2.1.3.3. Modern Kuramlar

Fiziki üretim faktörlerini esas alan ve teknolojinin dışsal bir etken olarak varsayıldığı neo-klasik kalkınma kuramları yerine, kalkınma kuramlarının gelişmesinde, ekonomik büyümeyi belirleyen etkenler üzerindeki tartışmaların etkisiyle, beşeri sermayenin belirleyici etkisinin olduğu ve teknolojinin içsel etken kabul edildiği büyüme yaklaşımları geliştirilmiştir. Bu büyüme modellerinin etkisiyle kalkınma bakış açısında değişik görüşlerin ortaya atılması sağlanmıştır. Modern kalkınma kuramları başlığı altında değerlendirilebilecek bu yaklaşımlar içinde, Arrow, Lucas ve Romer’in geliştirdiği modeller, beşeri sermaye, bilgi birikimi, Ar-Ge ve teknoloji gibi parametreleri büyümenin içsel değişkenleri şeklinde izah ederek ülke yönetimlerinin bu ve benzeri konularda aktif rol üstlenmesi gereğine vurgu yapmışlardır (Çiftçi ve Aykaç, 2011: 161).

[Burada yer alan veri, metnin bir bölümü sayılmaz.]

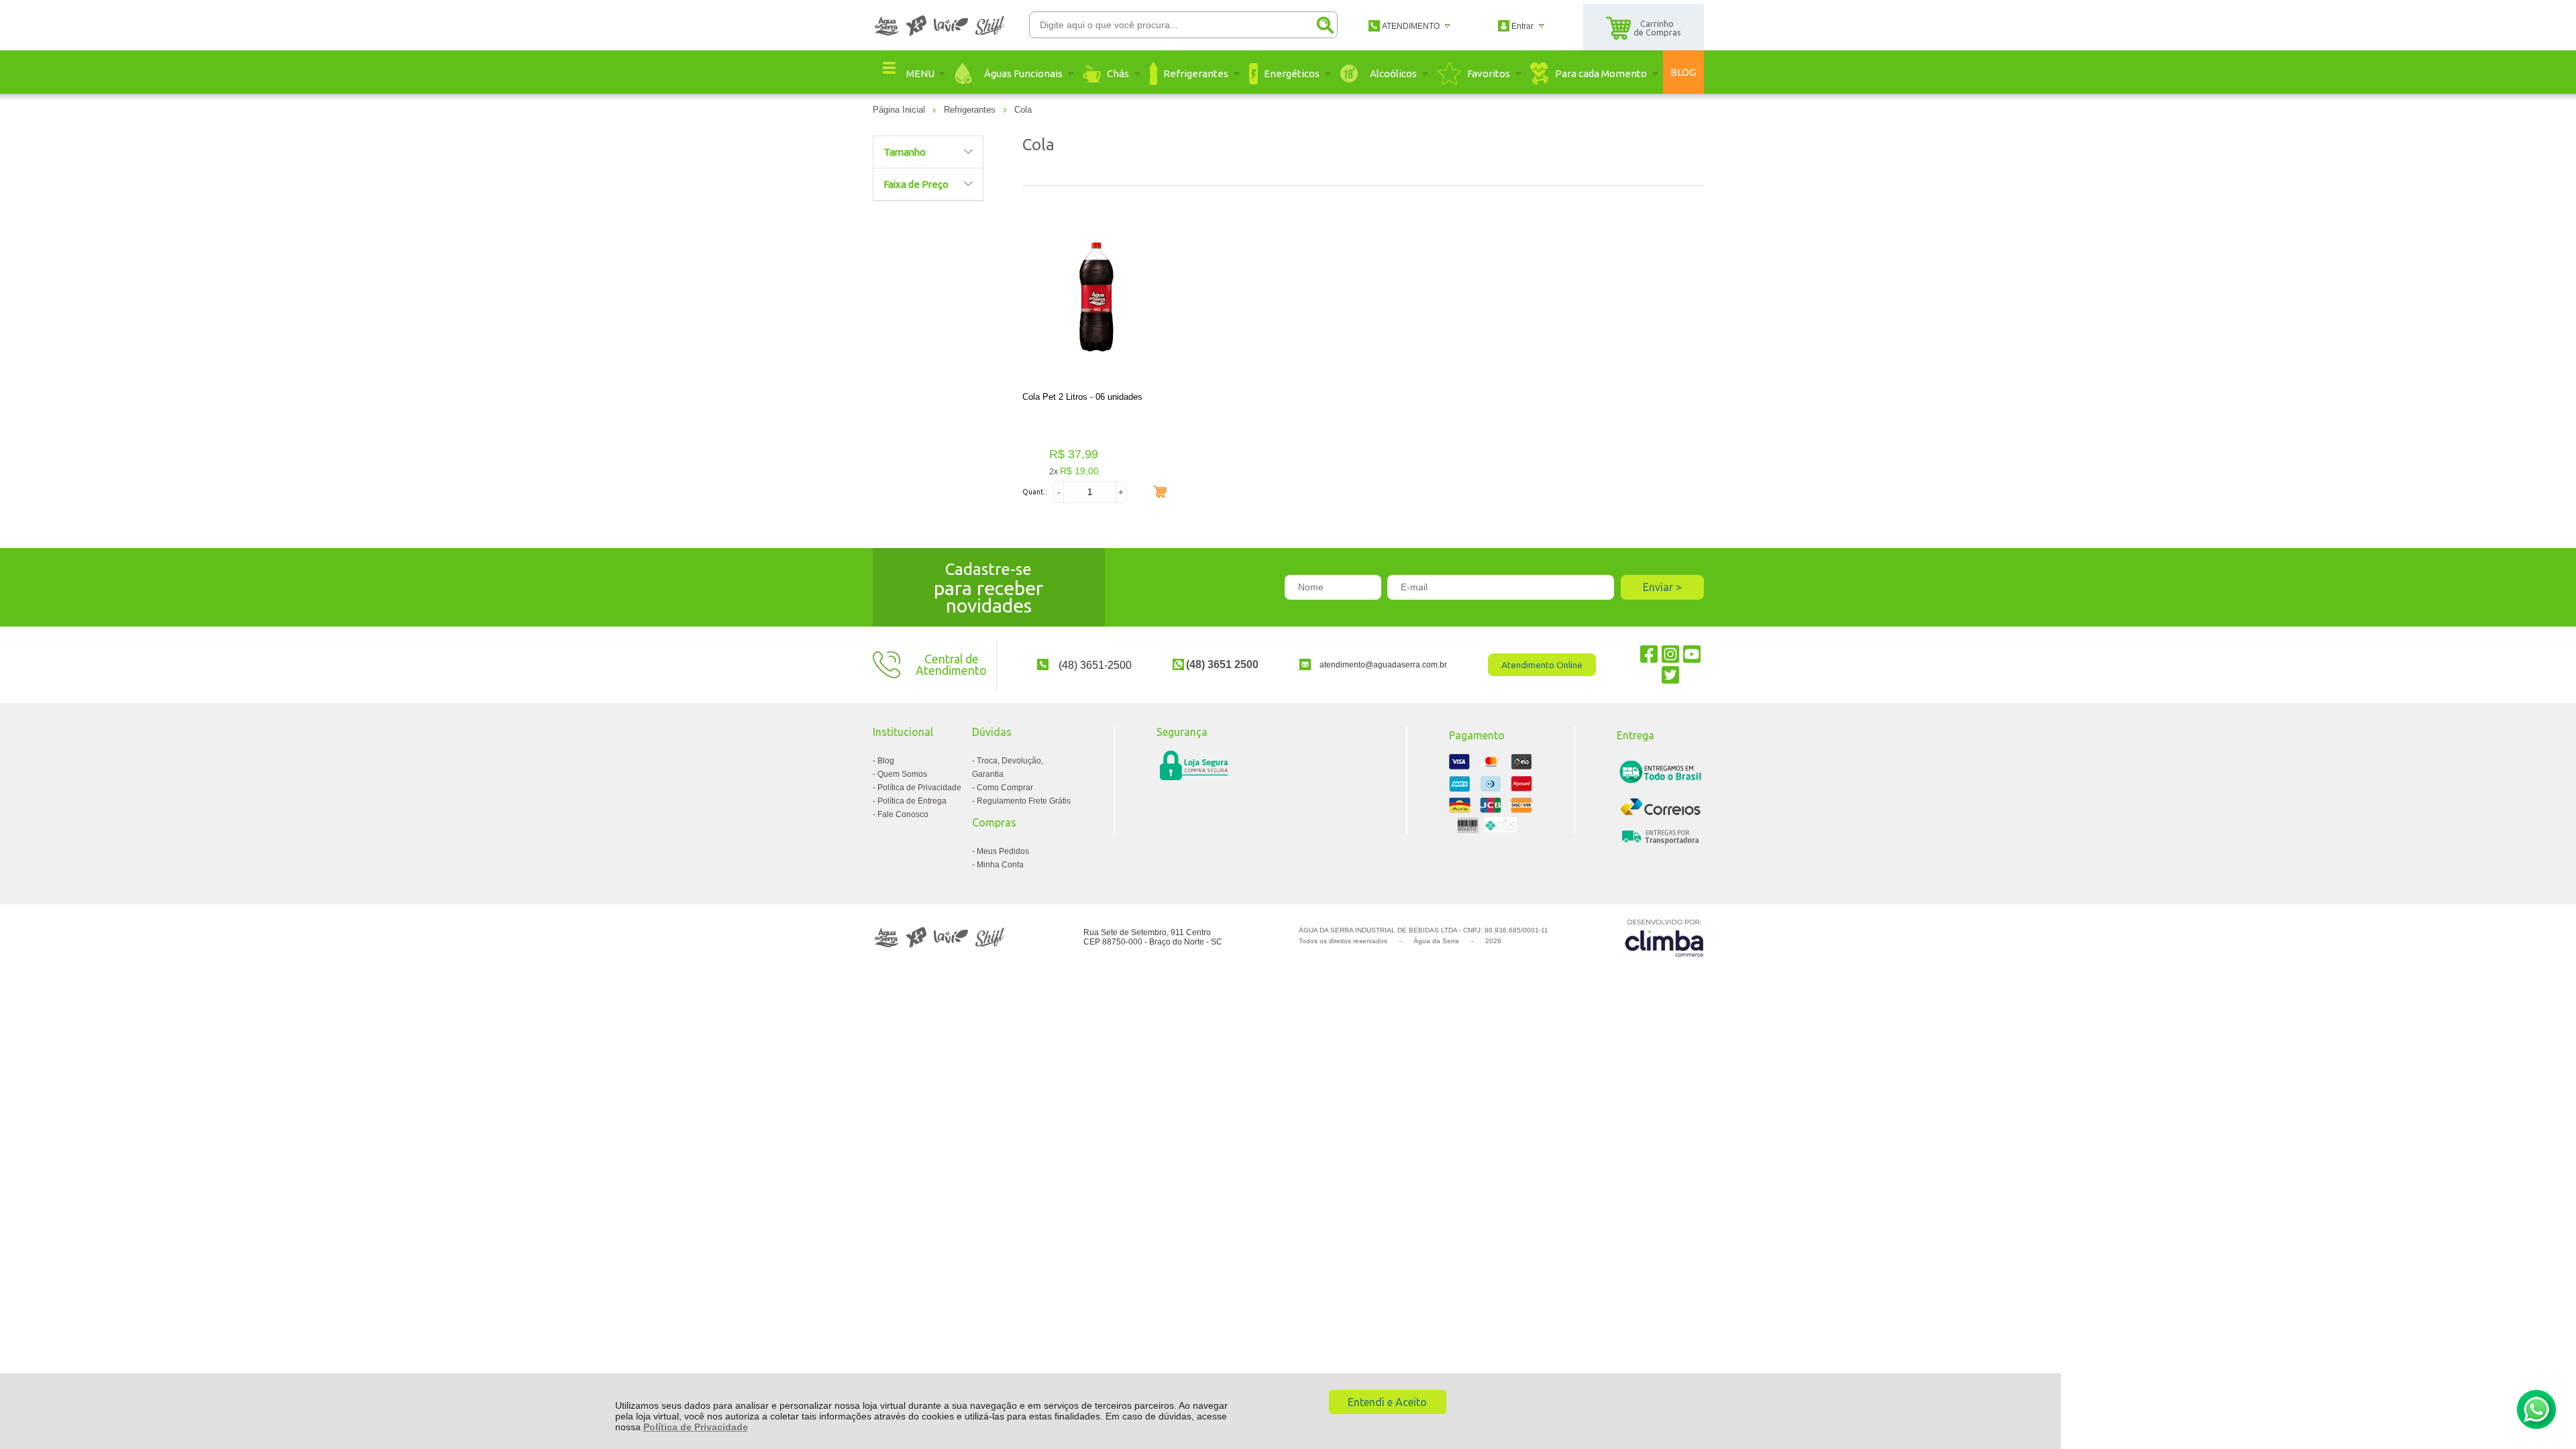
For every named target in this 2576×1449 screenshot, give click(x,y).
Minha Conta (1000, 864)
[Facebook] (1649, 654)
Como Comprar (1005, 787)
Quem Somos (902, 774)
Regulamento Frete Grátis (1024, 801)
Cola (1023, 110)
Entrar (1522, 26)
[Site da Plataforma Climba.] (1664, 937)
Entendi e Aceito (1387, 1402)
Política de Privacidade (695, 1426)
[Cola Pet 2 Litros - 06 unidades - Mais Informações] (1097, 298)
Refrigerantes (971, 110)
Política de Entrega (912, 801)
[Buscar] (1325, 25)
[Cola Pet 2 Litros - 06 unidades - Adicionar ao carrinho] (1160, 492)
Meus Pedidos (1003, 851)
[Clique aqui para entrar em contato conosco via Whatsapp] (2536, 1409)
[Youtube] (1691, 654)
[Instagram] (1670, 654)
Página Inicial (900, 110)
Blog (885, 760)
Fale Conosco (902, 814)
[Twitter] (1670, 675)
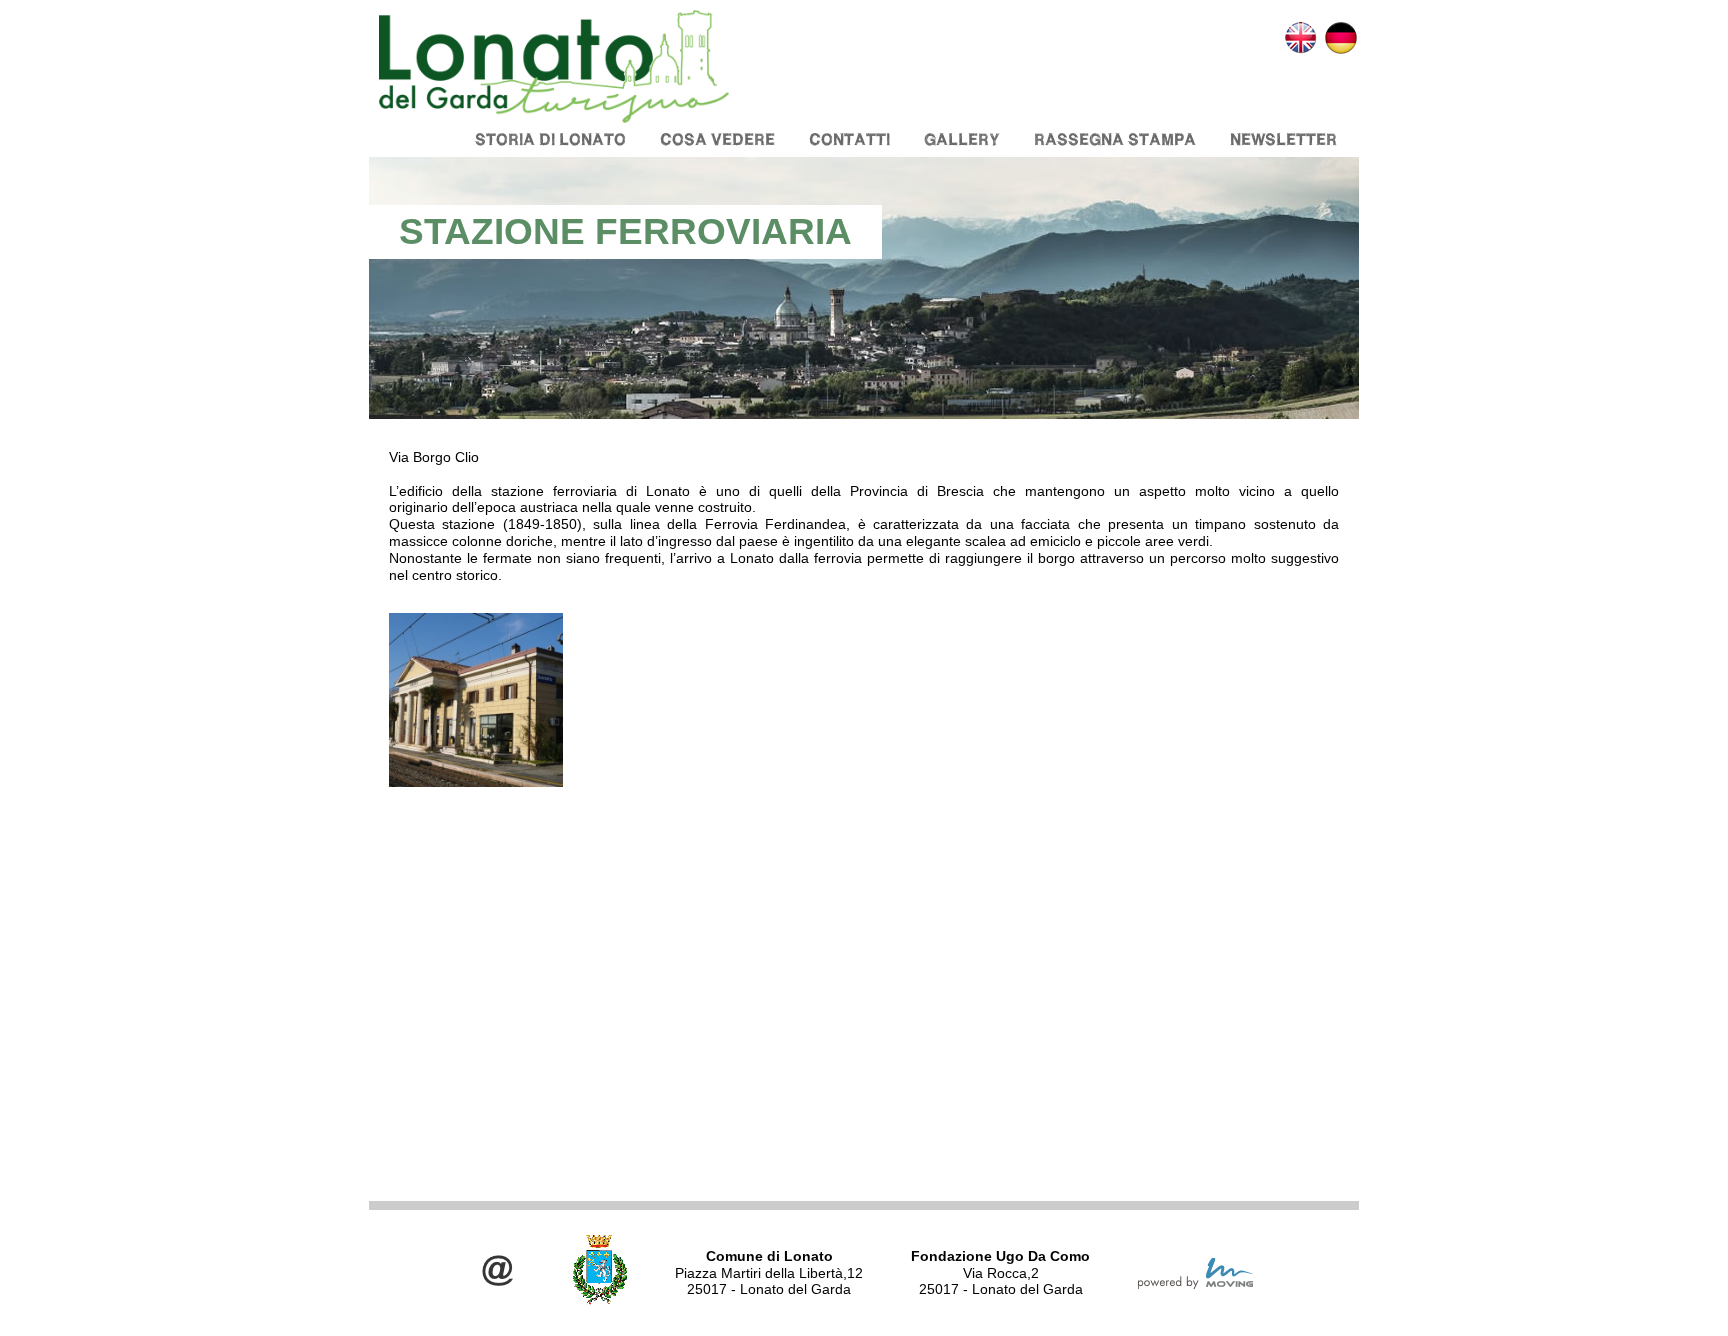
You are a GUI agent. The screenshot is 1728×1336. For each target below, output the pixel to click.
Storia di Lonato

Belirtilen modeller ile birlikte kalkınma üzerinde yapılan çalışmaların, eğitim ve sağlık, ekoloji, insan hakları, toplumsal cinsiyet eşitliği, coğrafik yapı, kurumlar gibi pek çok alanı kapsadığı görülmektedir. 1970’ten sonra ekonomik kalkınma üzerine çalışmalarda iktisatçılar en çok çevre ve insani boyutlar üzerinde durmuş ve bu konulara odaklanmışlardır. Böylece ekonomik kalkınmada insani ve çevresel boyutları esasa alan birçok yeni kavram ortaya çıkmaya başlamıştır. Bunlara, ekolojik kalkınma, sürdürülebilir kalkınma, öz güvene dayalı kalkınma, kültürel kalkınma kavramları örnek verilebilir. Bu kavramların yanında yoksulluk gibi konularda da bu dönemde tartışmalar yapılmıştır (Kaynak, 2007: 41). Bunlar içinde insana ve çevre sorunlarına birlikte büyük önem veren sündürülebilir kalkınma kavramı öne çıkmıştır.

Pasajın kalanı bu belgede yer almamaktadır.